Rewrite the lines from the start of the material through the line containing "The image size is (685, 1321)." as a Markdown table with the columns No. and Text, leaving out any blank lines.
[[ Data supplied open ]]
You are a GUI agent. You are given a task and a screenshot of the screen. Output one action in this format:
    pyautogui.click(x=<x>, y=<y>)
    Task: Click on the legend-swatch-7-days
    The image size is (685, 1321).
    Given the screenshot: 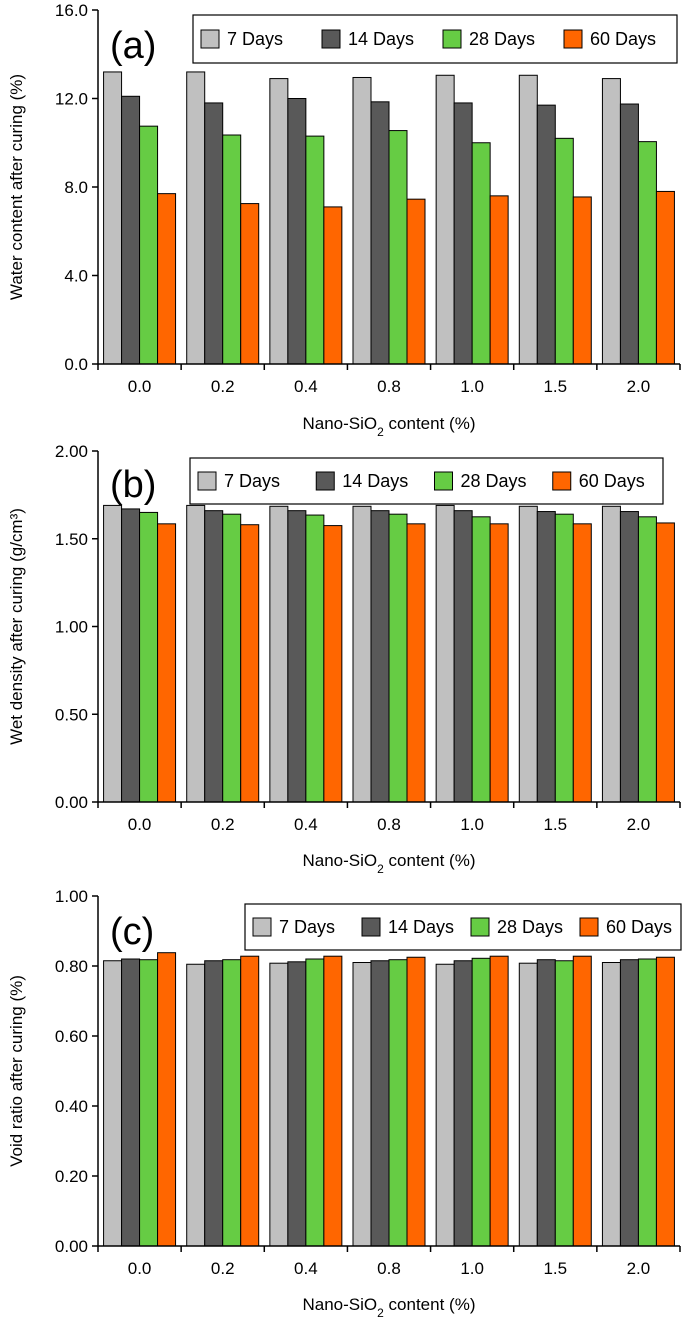 What is the action you would take?
    pyautogui.click(x=210, y=39)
[[ Data supplied closed ]]
Answer:
| No. | Text |
|---|---|
| 1 | You are a GUI agent. You are given a task and a screenshot of the screen. Output one action in this format: |
| 2 |     pyautogui.click(x=<x>, y=<y>) |
| 3 |     Task: Click on the legend-swatch-7-days |
| 4 |     The image size is (685, 1321). |